Many of us find ourselves captivated by the idea of a great leader. There is a striking allure to being a leader: their charisma, their strategic mindset, or simply the mysterious aura spinning around their head as they effortlessly solve everything. Or at least, that is what makes ‘leadership’ a selling point.
This fever is not only reflected in the market but has, in some ways, been fetishized. Across the aisles, it is easy to find thousands of book titles claiming to help readers ‘explore their leadership potential’ or how many movies have been produced to tell the fantasized story of a great leader. Some could spend hours consuming leadership theories, reading countless books and articles on the subject, or feeling pressured by a boss determined to shape their employees into ideal leaders (until the employees start to threaten his position).
However, the fetishization of leadership seems to gloss over the protagonist while tending to ignore the context. Perhaps it is hard to imagine the great contribution of Abraham Lincoln without the context of the Civil War. Similarly, a hero is nothing without a crisis. For this reason, a melancholy uncertainty can cling to even the most inspiring stories of leadership. The danger of the leadership obsession lies in its potential to simplify and romanticize crises and their narratives. This yields a possibility for idolization, making us more vulnerable to demagogues and false prophets.

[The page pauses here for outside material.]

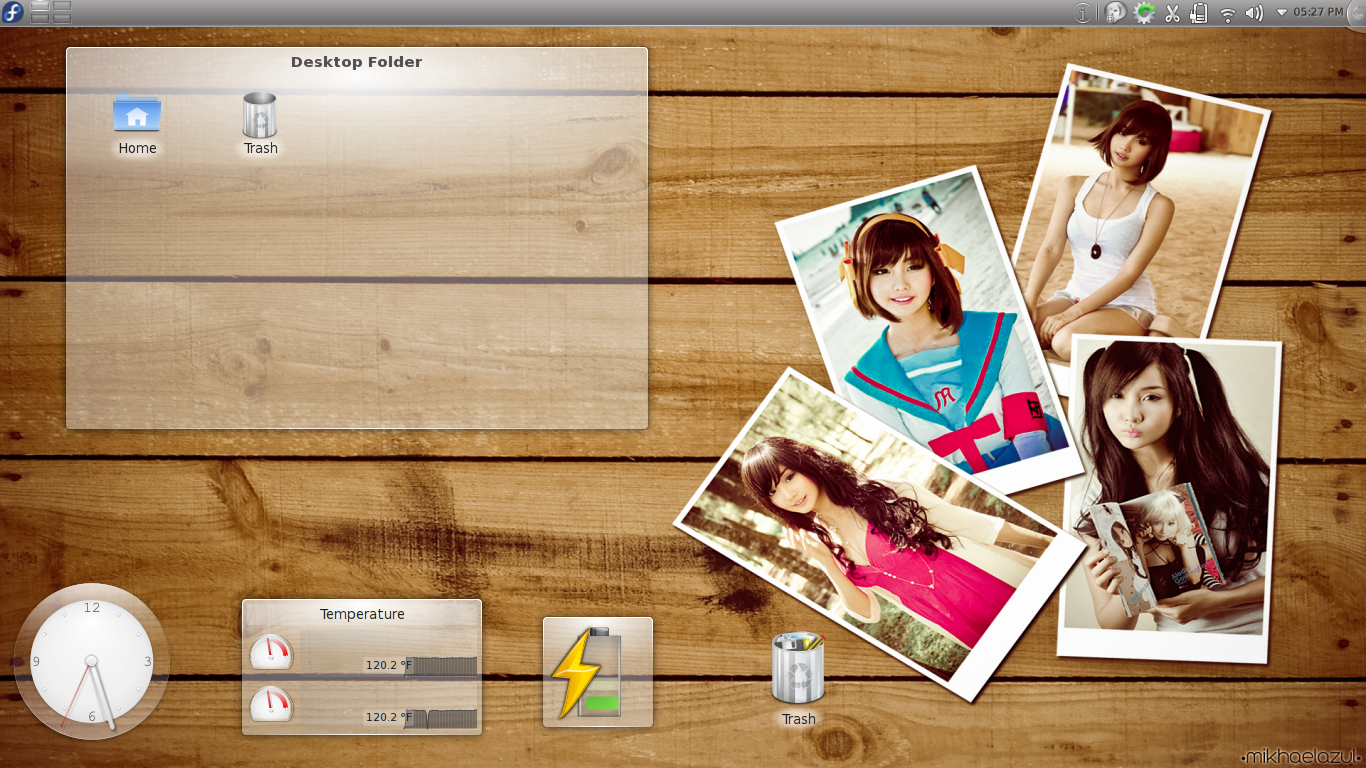1366x768 pixels.
Task: Switch to the top-left virtual desktop in pager
Action: tap(40, 7)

Additionally, there is something undemocratic nestled under the aura of this constant obsession. The limelight always focuses on the leader but rarely touches on the contribution of ‘minor’ individuals (or those so-called ‘followers’). Several challenges in modern society are simply too complex to rely solely on the exercise of leadership. Employers cannot run a business without the contribution of their employees, and there would be no president without voters.
When we’re blinded by the romantic aura of leadership, we tend to worship leaders as epitomes of authenticity and authority. But there are times when we long for leaders who are capable of self-reflection, individuals who can resist the allure of their own charisma and question the narratives with which they’ve been rewarded.
While maintaining a sense of perspective may be considered one of the most crucial attributes of leadership, it may not always be a quality we eagerly seek in our leaders.
Ironically, the enduring obsession with leadership is so resilient that it could withstand the growing public dissatisfaction toward their leaders.
Sometimes, I just wonder how many leaders our society can handle.